WORK TO BE COMPLETED
Spot each line in the records below where the word "target" occurs, then copy it.

Pixel coordinate grounding data:
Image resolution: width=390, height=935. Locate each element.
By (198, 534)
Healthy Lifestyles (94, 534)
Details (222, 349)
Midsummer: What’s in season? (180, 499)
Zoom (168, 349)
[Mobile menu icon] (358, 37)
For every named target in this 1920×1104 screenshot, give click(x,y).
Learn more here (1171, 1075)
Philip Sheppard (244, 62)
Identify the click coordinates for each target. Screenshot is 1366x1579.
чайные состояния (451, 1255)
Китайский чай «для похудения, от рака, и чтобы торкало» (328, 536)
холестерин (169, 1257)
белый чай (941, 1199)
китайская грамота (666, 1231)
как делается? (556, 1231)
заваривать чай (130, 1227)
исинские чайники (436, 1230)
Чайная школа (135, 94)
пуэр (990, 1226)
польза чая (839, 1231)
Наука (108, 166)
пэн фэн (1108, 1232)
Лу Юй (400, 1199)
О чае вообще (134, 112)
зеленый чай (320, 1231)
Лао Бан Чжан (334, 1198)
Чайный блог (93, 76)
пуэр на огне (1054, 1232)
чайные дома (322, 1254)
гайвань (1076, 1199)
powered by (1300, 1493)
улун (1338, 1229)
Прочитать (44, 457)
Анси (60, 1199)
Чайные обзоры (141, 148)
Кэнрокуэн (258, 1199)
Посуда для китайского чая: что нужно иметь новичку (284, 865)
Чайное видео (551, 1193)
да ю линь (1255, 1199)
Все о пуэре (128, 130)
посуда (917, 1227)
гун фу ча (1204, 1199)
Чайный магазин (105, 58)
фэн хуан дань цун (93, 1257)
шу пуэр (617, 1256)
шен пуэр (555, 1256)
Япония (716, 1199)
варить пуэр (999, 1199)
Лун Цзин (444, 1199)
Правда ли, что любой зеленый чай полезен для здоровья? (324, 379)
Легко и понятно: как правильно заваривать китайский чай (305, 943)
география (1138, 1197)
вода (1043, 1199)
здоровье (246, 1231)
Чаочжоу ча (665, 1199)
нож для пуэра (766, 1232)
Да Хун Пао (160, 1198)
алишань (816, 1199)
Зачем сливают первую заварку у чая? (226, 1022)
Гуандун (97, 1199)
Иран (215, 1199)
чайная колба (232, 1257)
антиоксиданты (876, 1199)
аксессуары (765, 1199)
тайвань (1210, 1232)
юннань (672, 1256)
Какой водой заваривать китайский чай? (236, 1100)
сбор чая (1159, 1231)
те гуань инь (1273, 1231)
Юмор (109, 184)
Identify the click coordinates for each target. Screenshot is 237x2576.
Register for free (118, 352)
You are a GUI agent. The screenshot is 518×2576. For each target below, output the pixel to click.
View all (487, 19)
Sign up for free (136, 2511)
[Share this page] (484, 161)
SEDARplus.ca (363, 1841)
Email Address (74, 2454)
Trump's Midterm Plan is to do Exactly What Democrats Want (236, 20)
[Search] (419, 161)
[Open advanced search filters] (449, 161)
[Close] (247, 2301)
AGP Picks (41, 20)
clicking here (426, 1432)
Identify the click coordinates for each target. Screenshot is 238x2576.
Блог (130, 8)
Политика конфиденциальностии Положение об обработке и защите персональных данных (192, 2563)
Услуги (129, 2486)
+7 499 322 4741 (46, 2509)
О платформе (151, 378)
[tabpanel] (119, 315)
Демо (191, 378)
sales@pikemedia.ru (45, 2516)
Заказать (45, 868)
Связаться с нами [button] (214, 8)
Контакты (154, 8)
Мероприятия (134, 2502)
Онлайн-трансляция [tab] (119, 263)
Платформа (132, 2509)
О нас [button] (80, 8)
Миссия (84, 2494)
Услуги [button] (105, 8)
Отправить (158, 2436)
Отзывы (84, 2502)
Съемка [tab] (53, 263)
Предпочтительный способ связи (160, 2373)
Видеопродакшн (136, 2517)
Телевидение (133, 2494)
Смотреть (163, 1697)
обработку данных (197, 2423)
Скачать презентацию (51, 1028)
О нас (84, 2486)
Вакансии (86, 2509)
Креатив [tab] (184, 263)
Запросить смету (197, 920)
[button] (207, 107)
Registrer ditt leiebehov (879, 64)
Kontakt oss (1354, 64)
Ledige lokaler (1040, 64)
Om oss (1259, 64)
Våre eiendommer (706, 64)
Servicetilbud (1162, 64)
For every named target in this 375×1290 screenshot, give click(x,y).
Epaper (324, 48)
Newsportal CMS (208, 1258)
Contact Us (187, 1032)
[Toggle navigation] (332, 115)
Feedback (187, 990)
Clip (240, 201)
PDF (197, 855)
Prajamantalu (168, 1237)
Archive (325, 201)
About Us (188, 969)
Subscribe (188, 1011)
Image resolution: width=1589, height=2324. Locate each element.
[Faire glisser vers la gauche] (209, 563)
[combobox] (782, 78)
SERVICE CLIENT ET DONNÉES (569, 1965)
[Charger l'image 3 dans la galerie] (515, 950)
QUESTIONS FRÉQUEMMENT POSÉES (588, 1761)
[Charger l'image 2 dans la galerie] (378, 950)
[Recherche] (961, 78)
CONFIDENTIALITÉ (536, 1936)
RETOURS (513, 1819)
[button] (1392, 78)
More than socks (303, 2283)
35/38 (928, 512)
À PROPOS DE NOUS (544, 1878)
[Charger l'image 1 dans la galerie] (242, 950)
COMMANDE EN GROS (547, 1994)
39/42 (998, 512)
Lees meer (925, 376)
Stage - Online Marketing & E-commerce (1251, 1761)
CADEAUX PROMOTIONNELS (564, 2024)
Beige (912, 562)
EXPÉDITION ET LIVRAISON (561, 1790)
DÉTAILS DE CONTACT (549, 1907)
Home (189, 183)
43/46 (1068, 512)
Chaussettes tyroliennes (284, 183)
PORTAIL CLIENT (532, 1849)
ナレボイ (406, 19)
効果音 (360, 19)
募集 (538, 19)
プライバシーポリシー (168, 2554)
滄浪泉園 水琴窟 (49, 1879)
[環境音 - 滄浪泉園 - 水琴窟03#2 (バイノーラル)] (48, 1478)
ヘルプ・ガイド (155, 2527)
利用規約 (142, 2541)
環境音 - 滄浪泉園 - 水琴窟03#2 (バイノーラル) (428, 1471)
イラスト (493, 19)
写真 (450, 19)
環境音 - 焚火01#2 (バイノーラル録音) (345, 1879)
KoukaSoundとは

YOUR SOLUTION
For every named target in this 1920×1104 screenshot, give click(x,y).
Identify the click coordinates for each target. Screenshot is 1366x1579.
Identify the click coordinates for each target. Screenshot is 237x2576.
You are a GUI agent. The screenshot is 518×2576. For each target below, output the pixel to click.
Identify the click coordinates for each target. Screenshot is 238x2576.
For every named target in this 375×1290 screenshot, give click(x,y).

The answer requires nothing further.